[Stored data]
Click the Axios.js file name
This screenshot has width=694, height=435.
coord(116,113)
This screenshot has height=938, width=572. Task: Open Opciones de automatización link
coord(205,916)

■ WHAT TO DO ■
The required output is every line of the entries, starting at the one that contains "This screenshot has height=938, width=572." and ending at the last, copied exactly.

■ ANSWER BELOW ■
This screenshot has height=938, width=572. Task: Open Opciones de automatización link
coord(205,916)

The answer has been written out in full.